# THINGS TO DO:
A - Decide whether each statement below agrees with the text on recurrent prostate cancer, answering yes or no and quoting the words of the text that settle it: (i) Most men diagnosed with prostate cancer now live for at least ten years. (ii) PSA blood tests to check for recurrence are arranged before surgery or radiotherapy begins. (iii) Prostate cancer comes back after treatment in one of every three cases.
B - Continue the text on recurrent prostate cancer from the point where it stops.

# DOCUMENT EXCERPT:
>>>>
Recurrent prostate cancer
Can prostate cancer come back?
Recurrent prostate cancer means the cancer has come back despite treatment.
If prostate specific antigen or PSA levels begin to rise at any time after treatment, this may indicate a recurrence of the cancer.
After a prostate cancer diagnosis, 84% of men now survive for 10 years or longer.
However, in 1 in 3 cases prostate cancer returns some time after treatment.
How is a prostate cancer recurrence detected?
Regular PSA blood tests for prostate cancer are arranged after surgery or radiotherapy treatment has finished to check for signs of the cancer returning.
Further tests may be arranged depending on the PSA results and any other symptoms.
What affects the chances of prostate cancer recurrence?
Some research suggests that even after treatment, prostate cancer cells may somehow hide or stay dormant in the body before multiplying again in the future.
It is also possible for the cancer to have spread further in the body than was first thought.
<<<<
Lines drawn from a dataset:
>>>>
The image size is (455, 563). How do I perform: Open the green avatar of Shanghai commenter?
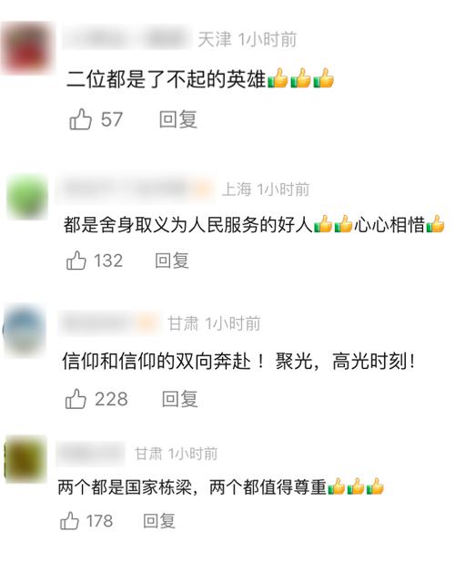coord(27,196)
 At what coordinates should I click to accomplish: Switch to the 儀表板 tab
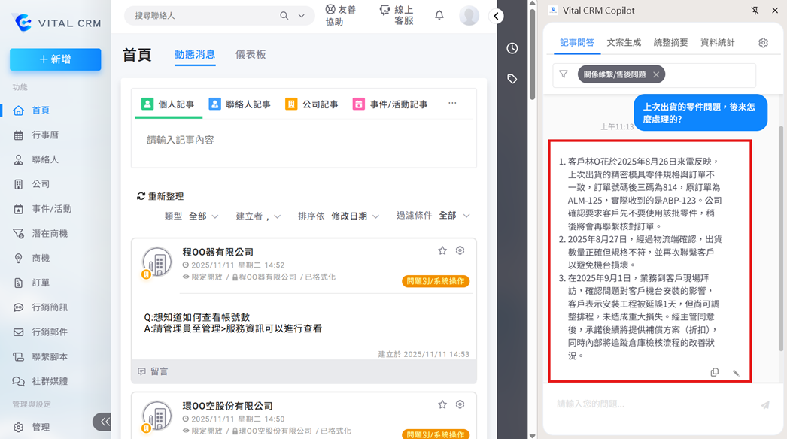point(251,54)
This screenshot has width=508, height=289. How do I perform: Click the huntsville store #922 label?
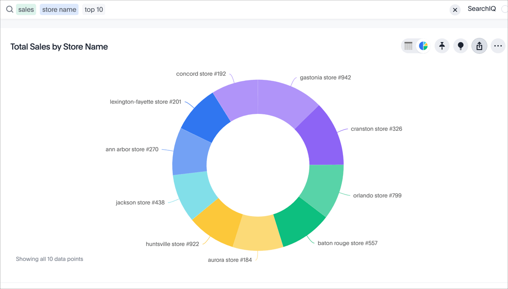pos(172,244)
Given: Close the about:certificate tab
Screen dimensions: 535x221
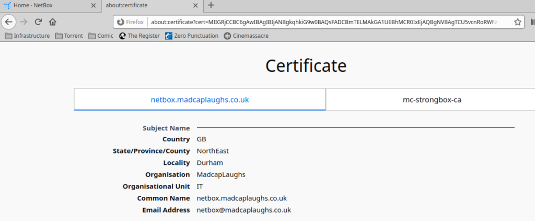Looking at the screenshot, I should tap(196, 6).
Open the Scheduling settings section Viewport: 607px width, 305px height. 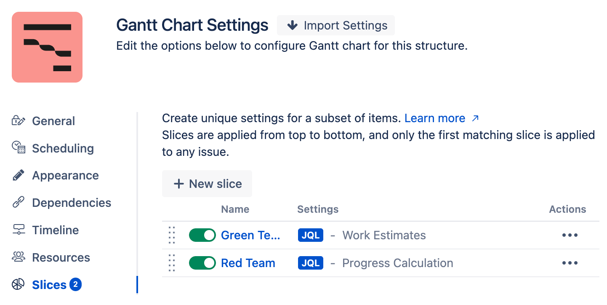pyautogui.click(x=63, y=148)

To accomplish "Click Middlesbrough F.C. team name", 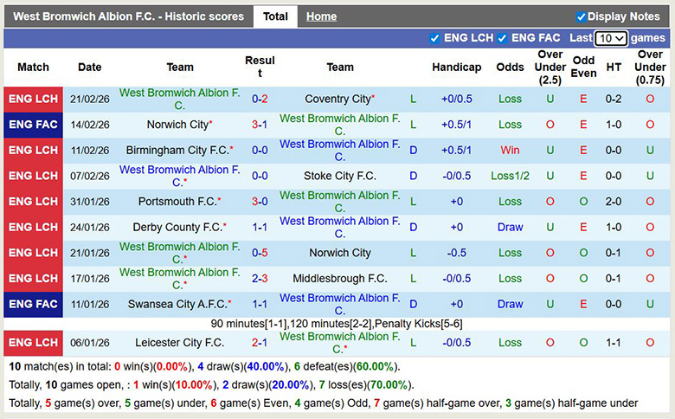I will pos(340,279).
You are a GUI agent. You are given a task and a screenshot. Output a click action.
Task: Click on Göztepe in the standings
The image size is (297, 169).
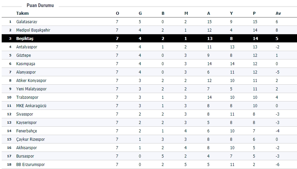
<<<<
# ANSWERS FOR THIS EXERCISE:
A -
(i) Yes: "After a prostate cancer diagnosis, 84% of men now survive for 10 years or longer."
(ii) No: "Regular PSA blood tests for prostate cancer are arranged after surgery or radiotherapy treatment has finished to check for signs of the cancer returning."
(iii) Yes: "However, in 1 in 3 cases prostate cancer returns some time after treatment."

B -
Doctors cannot accurately predict whether prostate cancer will return in individual men. However, some risk factors for prostate cancer recurrence are known.
PSA levels, staging and grading of the cancer when it was diagnosed will have informed specialists how aggressive the cancer was, and how likely it would be to spread. This may affect the chances of cancer returning.
Concerns about prostate cancer returning can have an impact on a man after treatment, but your care team can help with these worries and any stress, anxiety or depression it may cause.
What type of follow-up treatments are recommended?
If prostate cancer is found to have returned, the decisions on follow-up treatment will depend on several factors, including:
- Treatment already received
- The staging and grading of the cancer
- The location of the cancer, in the prostate, near the prostate or more distant
- The man's age, general health and other health conditions
Second-line treatments will be planned either to cure the recurrent prostate cancer or slow its growth.
Treatments to remove the cancer include:
- External beam radiotherapy
- Permanent seed brachytherapy (radioactive 'seeds' permanently implanted in the prostate)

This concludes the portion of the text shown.